The little boy huddled close to his father under the night sky. The fire crackled and the smell of burning dung and warm sheep let the little boy know that everything should be right in the world.
“Dad, why do we hate the farmers?”
“Because they are farmers, my boy, and we are herders.” The man chuckled.
“Obvious, child. The farmers try and fence off our land. They steal it from us and keep us from walking through the best parts. They try and steal the water holes too. Never trust a farmer.”
The boy thought for a while. It made sense the way his dad put it.
“But, dad, if we were farmers, it would seem like the herders were stealing their water. And ruining our food when they took their herds over.”

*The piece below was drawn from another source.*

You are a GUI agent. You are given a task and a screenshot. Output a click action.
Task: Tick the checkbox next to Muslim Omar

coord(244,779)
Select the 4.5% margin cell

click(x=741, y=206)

The man was surprised. He had never thought about it that way, or at least, not since having a herd of his own.
“Oh, son. The real reason that we hate the farmers is that God hates them.”

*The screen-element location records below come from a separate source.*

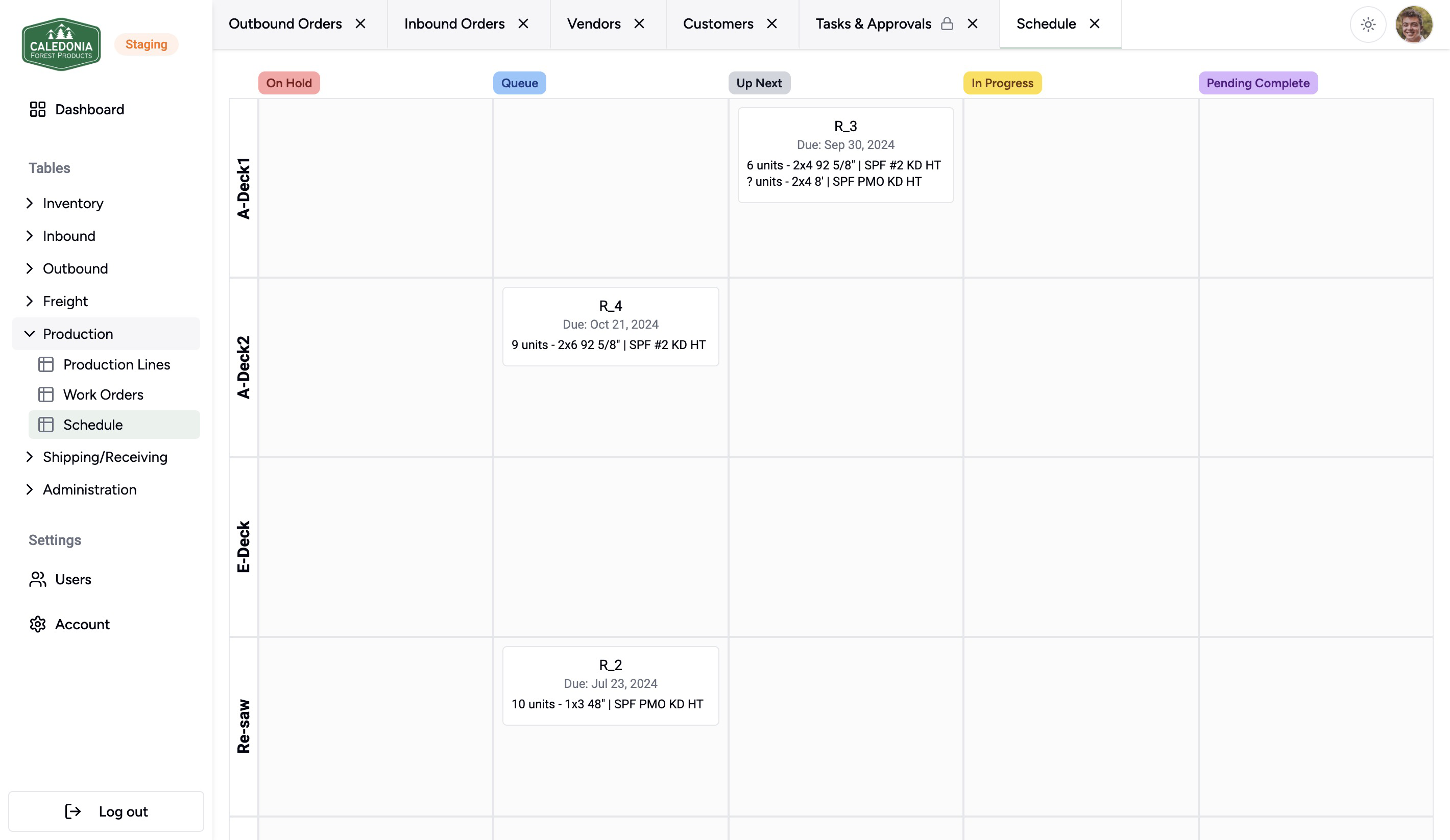Click the Users settings icon
Image resolution: width=1450 pixels, height=840 pixels.
click(x=38, y=579)
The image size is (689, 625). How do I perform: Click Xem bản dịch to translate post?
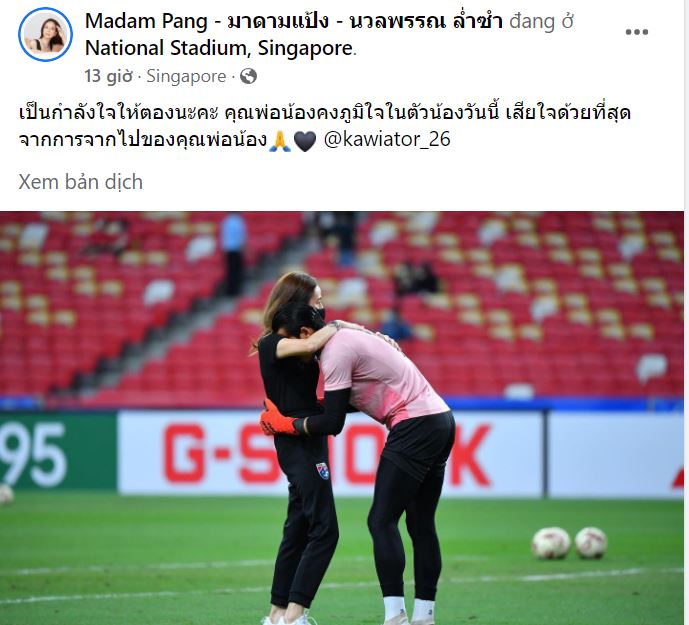pyautogui.click(x=80, y=182)
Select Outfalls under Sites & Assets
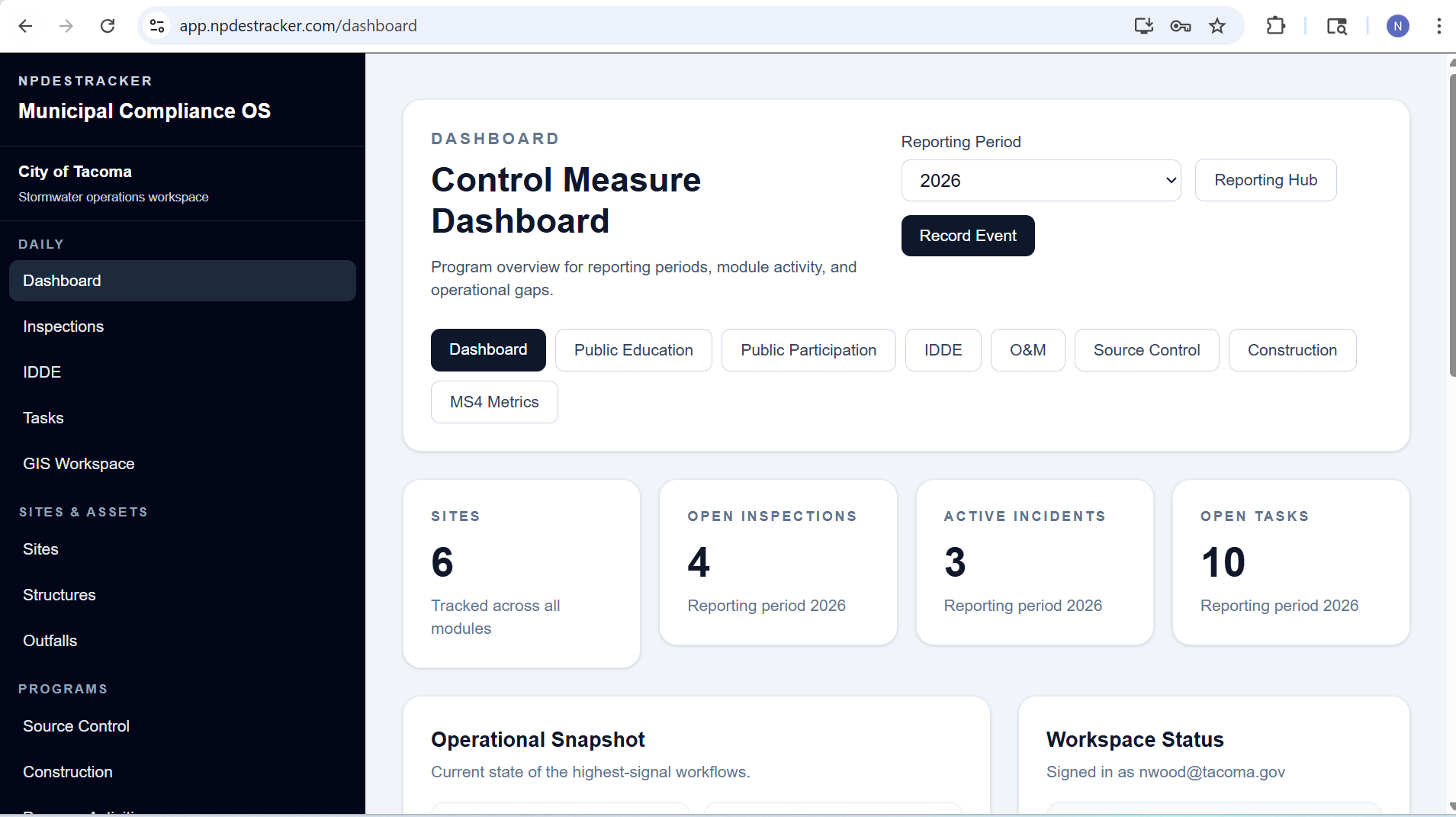This screenshot has height=817, width=1456. tap(50, 641)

The boy’s eyes grew big. God was responsible for the terrible thunder and the swarms of locusts that came every few years and eat the goats’ food.

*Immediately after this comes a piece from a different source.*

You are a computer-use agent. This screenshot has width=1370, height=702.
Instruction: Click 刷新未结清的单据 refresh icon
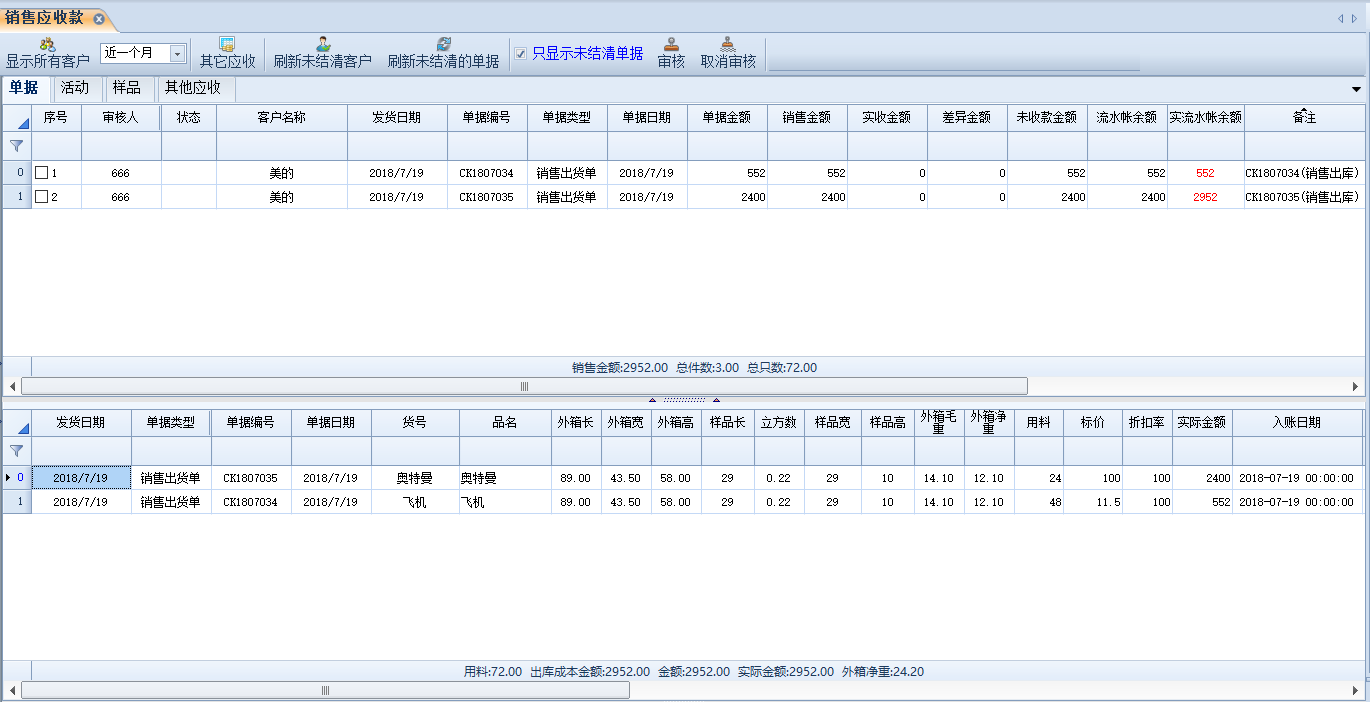[443, 45]
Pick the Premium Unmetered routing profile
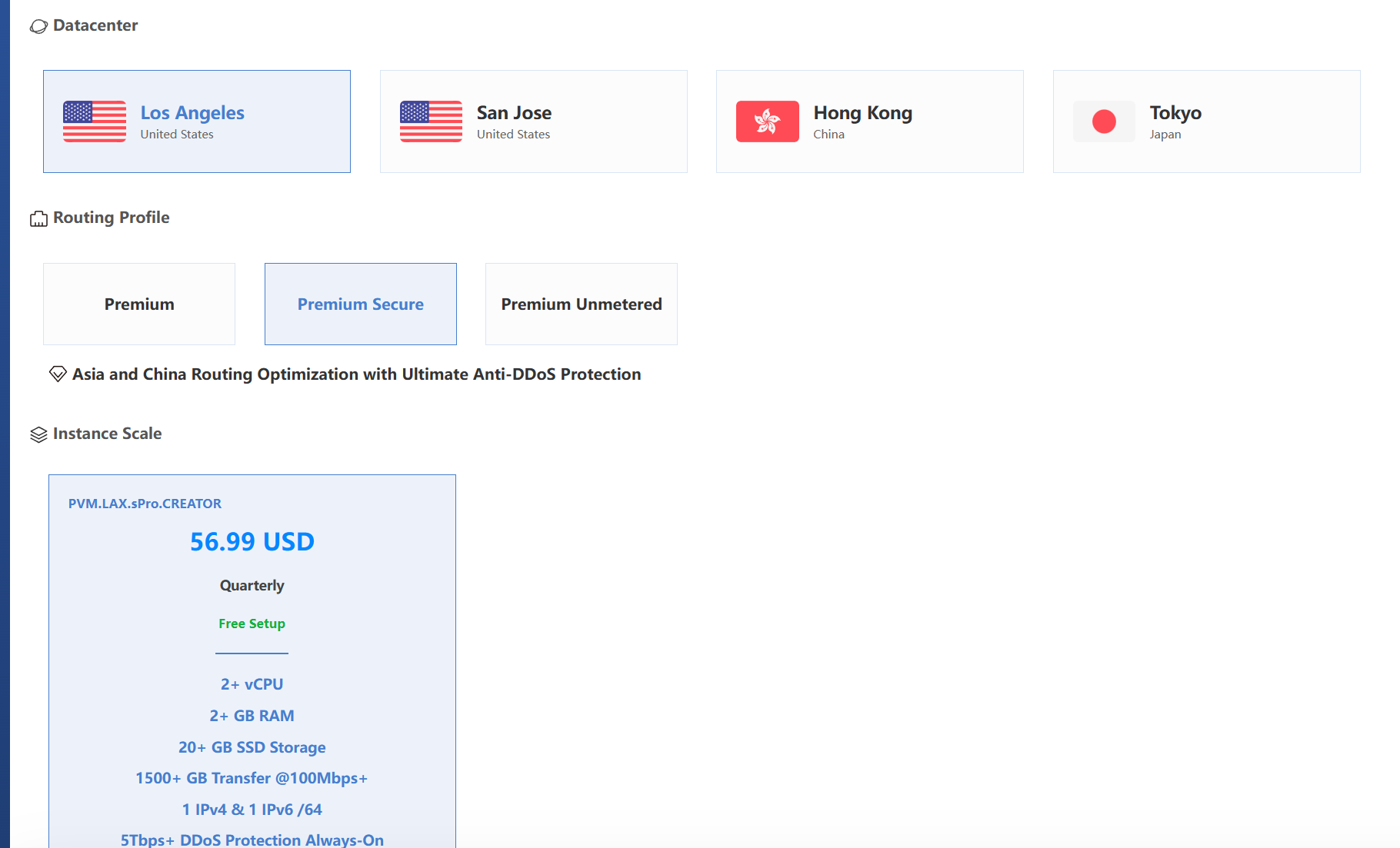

“Oh yes,” the man continued. “Back many seasons ago there were two brothers. One farmed and grew crops and fruit trees while the other herded animals. When it came time for sacrifice, the farmer sacrificed grains and fruits. The herder sacrificed new lambs.
“And, we all know that God loves the smell of burning animals the best. Nothing else makes him so happy, so he loved the gift of the herder and hated the gift of the farmer. This made the farmer so angry that he killed his own brother. So God sent the farmer away.
“That is why we hate the farmers.” The man was silent once more, thinking.
He thought of his own cousin who had also killed his brother when they had fought over a watering hole. God hadn’t done anything to the cousin except give him his former brother’s herds and wife. The farmers must be much worse.
“It must be awful to have God mad at you,” the boy whispered.